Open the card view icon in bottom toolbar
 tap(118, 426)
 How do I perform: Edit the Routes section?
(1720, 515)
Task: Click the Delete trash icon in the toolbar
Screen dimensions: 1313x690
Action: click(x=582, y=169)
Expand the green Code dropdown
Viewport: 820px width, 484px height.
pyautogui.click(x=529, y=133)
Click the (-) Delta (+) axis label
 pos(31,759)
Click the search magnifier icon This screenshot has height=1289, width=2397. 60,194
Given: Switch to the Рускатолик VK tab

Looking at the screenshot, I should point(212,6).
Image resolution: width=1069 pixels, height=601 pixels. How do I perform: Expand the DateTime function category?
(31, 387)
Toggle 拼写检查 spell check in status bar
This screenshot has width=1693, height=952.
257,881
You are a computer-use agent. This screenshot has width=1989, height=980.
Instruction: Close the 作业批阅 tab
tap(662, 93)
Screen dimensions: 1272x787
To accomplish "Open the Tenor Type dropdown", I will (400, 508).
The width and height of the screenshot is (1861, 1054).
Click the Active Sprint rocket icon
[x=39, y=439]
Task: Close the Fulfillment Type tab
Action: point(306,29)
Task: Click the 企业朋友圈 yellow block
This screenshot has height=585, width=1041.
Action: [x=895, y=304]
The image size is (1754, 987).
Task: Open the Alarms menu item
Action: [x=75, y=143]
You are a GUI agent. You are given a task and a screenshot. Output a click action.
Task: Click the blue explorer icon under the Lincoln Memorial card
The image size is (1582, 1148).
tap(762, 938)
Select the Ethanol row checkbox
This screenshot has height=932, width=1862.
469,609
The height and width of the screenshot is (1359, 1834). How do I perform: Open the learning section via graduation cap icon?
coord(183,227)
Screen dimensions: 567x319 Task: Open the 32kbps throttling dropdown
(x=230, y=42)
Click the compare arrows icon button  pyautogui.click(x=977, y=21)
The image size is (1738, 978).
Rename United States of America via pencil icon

---------------

◆ WHAT TO DO ◆
From the line that contains "Click the (-) Delta (+) axis label" through the final line of the entries above, every line must be reproduced exactly and nothing more.

◆ EXERCISE OUTPUT ◆
Click the (-) Delta (+) axis label
 pos(31,759)
Click the search magnifier icon This screenshot has height=1289, width=2397. 60,194
Given: Switch to the Рускатолик VK tab

Looking at the screenshot, I should point(212,6).
Image resolution: width=1069 pixels, height=601 pixels. How do I perform: Expand the DateTime function category?
(31, 387)
Toggle 拼写检查 spell check in status bar
This screenshot has width=1693, height=952.
257,881
You are a computer-use agent. This screenshot has width=1989, height=980.
Instruction: Close the 作业批阅 tab
tap(662, 93)
Screen dimensions: 1272x787
To accomplish "Open the Tenor Type dropdown", I will (400, 508).
The width and height of the screenshot is (1861, 1054).
Click the Active Sprint rocket icon
[x=39, y=439]
Task: Close the Fulfillment Type tab
Action: point(306,29)
Task: Click the 企业朋友圈 yellow block
This screenshot has height=585, width=1041.
Action: [x=895, y=304]
The image size is (1754, 987).
Task: Open the Alarms menu item
Action: [x=75, y=143]
You are a GUI agent. You are given a task and a screenshot. Output a click action.
Task: Click the blue explorer icon under the Lincoln Memorial card
The image size is (1582, 1148).
tap(762, 938)
Select the Ethanol row checkbox
This screenshot has height=932, width=1862.
469,609
The height and width of the screenshot is (1359, 1834). How do I perform: Open the learning section via graduation cap icon?
coord(183,227)
Screen dimensions: 567x319 Task: Open the 32kbps throttling dropdown
(x=230, y=42)
Click the compare arrows icon button  pyautogui.click(x=977, y=21)
The image size is (1738, 978).
Rename United States of America via pencil icon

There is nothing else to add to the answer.